When the General Assembly returned from their primary vacation, Republicans began to move forward the “Protecting Excellent Teachers” Act, which would remove teacher seniority and replace it with an evaluation metric imposed by former Governor Tom Corbett. A side by side comparison of House Bill 805, which was introduced by Representative Stephen Bloom and Senator Ryan Aument last year, shows that sections of the bill was lifted from a white paper produced by corporate education reformers Students First. The bill passed the House last June and then breezed through the Senate at the beginning of May. While it was making its was to the Governor’s desk the PennLive editorial board and a group of Democrats who did not vote on the bill’s final passage urged Governor Wolf to sign the bill, but Governor Wolf followed through with his veto promise.

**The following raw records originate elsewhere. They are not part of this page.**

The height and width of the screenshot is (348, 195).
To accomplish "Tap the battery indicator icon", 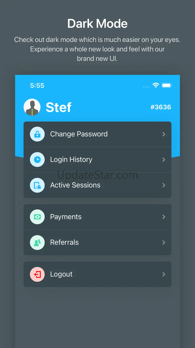I will (167, 86).
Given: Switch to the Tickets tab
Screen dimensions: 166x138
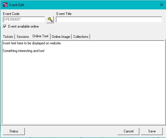Looking at the screenshot, I should tap(8, 37).
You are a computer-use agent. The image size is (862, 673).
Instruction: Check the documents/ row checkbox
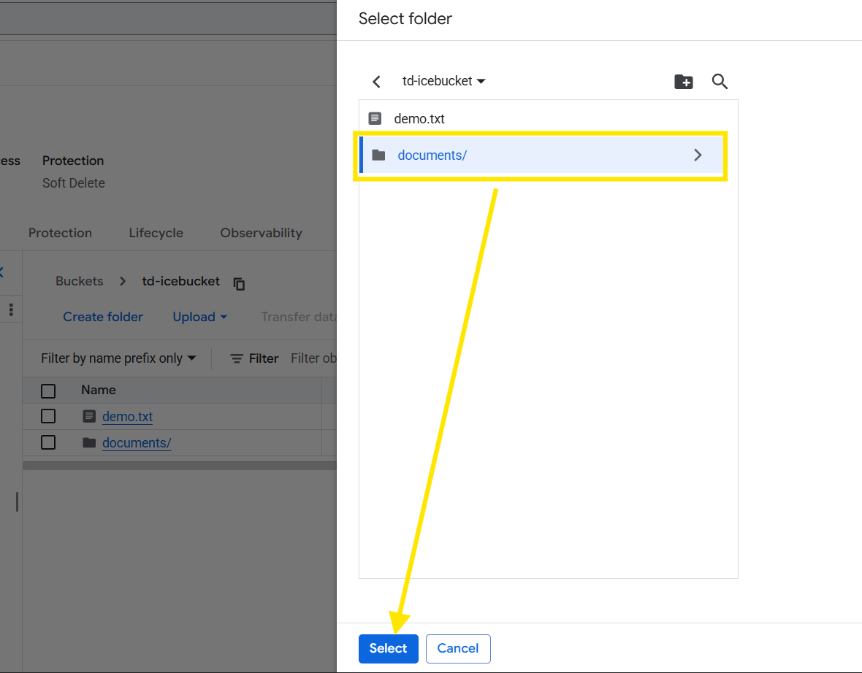48,442
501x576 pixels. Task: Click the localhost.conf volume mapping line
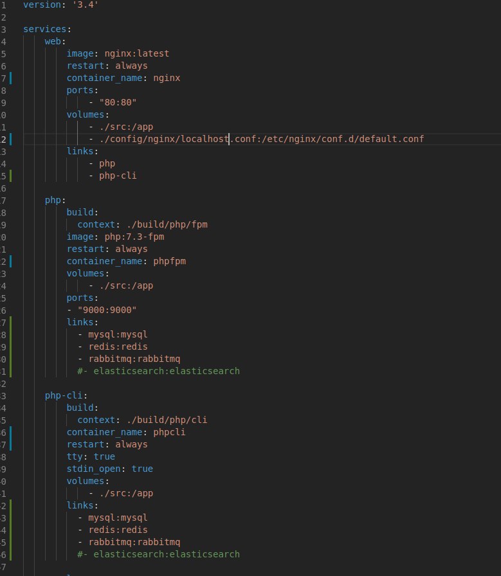point(256,139)
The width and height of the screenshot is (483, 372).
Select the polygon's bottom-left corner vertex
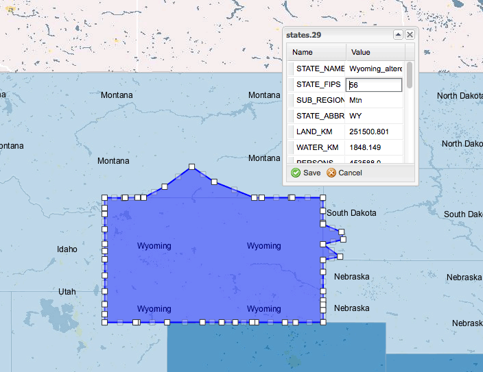pos(105,321)
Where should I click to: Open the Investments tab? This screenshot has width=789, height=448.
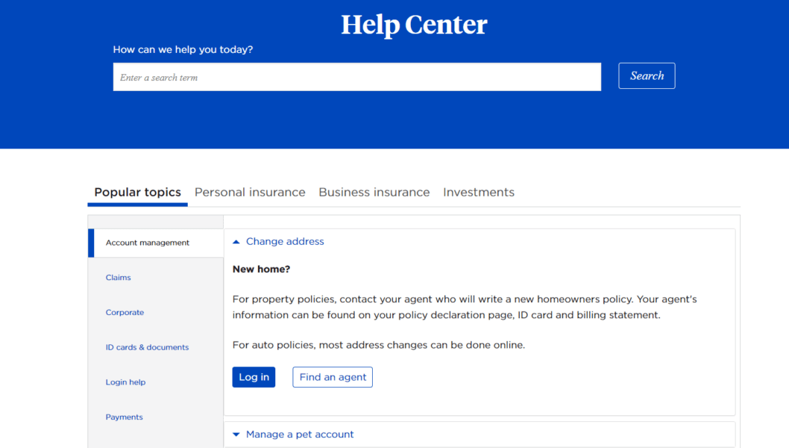pyautogui.click(x=479, y=192)
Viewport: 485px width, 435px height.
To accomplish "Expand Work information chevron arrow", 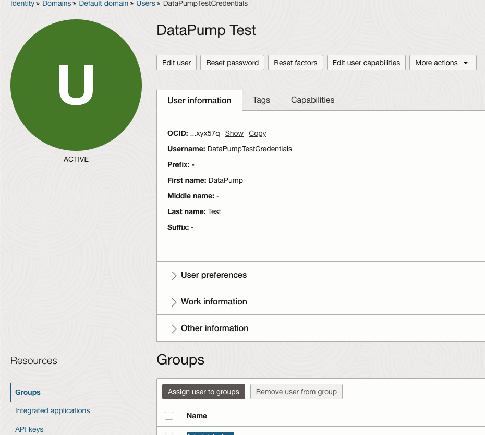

When the Governor vetoed the bill, Republican leaders held a press conference vowing to roll back decades long struggle to obtain seniority rights in the workplace – this time the classroom – as a negotiating chip in the classroom. Both Republican Leadership and the Pennlive editorial board have made arguments that Governor Wolf should put school children in front of “powerful teachers’ unions whose interests in protecting their members are often in conflict with the best interests of schoolchildren.”
As this one-sided debate has been going on, a 25 year Philadelphia School District employee and Service Employee International Union member Christopher Trakimas had been laying in a doctor induced coma with his lower body covered in third degree burns since January when a boiler nearing the end of its life exploded. When Governor Wolf finished giving his blistering budget address to the General Assembly in February, State Senator Vincent Hughes took time to talk to reporters and explained Trakimas’ story. The root of Hughes argument went to the systematic under funding of public education that has happened in Pennsylvania since Governor Corbett took office.
Yesterday, while leaders in Harrisburg were threatening to put the abolition of seniority for those in the classroom on the budget table, Christopher Trakimas, at 62, passed away from the burns he endured five months ago. Trakimas may not have been a public school teacher, but he was one of the many employees, students and teachers who have felt wrath of under funding public education.
The struggle for labor and workers rights is something that lives on to this day. People have fought and died for a fair days pay, an 8 hour work day, job security and safe working conditions. All of which we still have to fight for on a day to day basis.